The art market continues to generate profits for savvy collectors. Recent auctions at Christie’s, Sotheby’s and Phillips de Pury generated sales of $635 million, exceeding most expectations.
According to the Economic Times, Christie’s raised a total of $325.9 million and a near 100% sale for its post-war and contemporary art sale. Sotheby’s recorded its third-highest total for a contemporary art sale and the highest since May 2008 with $315.8 million. Philips De Pury saw $71.3 million with 85 percent sold by lot.
The strong price performance in many art sub-markets is good news for your clients who collect those works. In some instances, however, your collector-clients may find themselves art-rich but cash-poor, especially if some of their other investments like real estate have declined significantly.
Art banking could provide the liquidity these clients need. It’s a specialized form of lending in which artworks serve as collateral. Several auction houses and major financial institutions offer the service, including Sotheby’s, Bank of America (BAC), Citigroup Private Bank (C), Emigrant Bank and JPMorgan (JPM).
In addition, several boutique lenders specialize in art-backed loans: Fine Art Capital, Art Capital Group and Art Finance Partners, for example.

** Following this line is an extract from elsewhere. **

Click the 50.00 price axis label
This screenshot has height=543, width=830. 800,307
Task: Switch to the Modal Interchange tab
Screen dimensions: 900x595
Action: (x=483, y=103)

Clients’ motivations for borrowing against their art works vary. Claire MacAndrew, editor of “Fine Art and High Finance” lists several:
- Estate-planning strategies
- Asset diversification
- Life insurance premium financing
- Charitable giving
- Annual exclusion transfers
Other borrowers may view their art as potential collateral for other non-art investments. In October, Bloomberg reported that Michael Steinhardt, the former hedge-fund manager who has an extensive art collection, was using part of the collection to secure low-cost funding for real estate investments.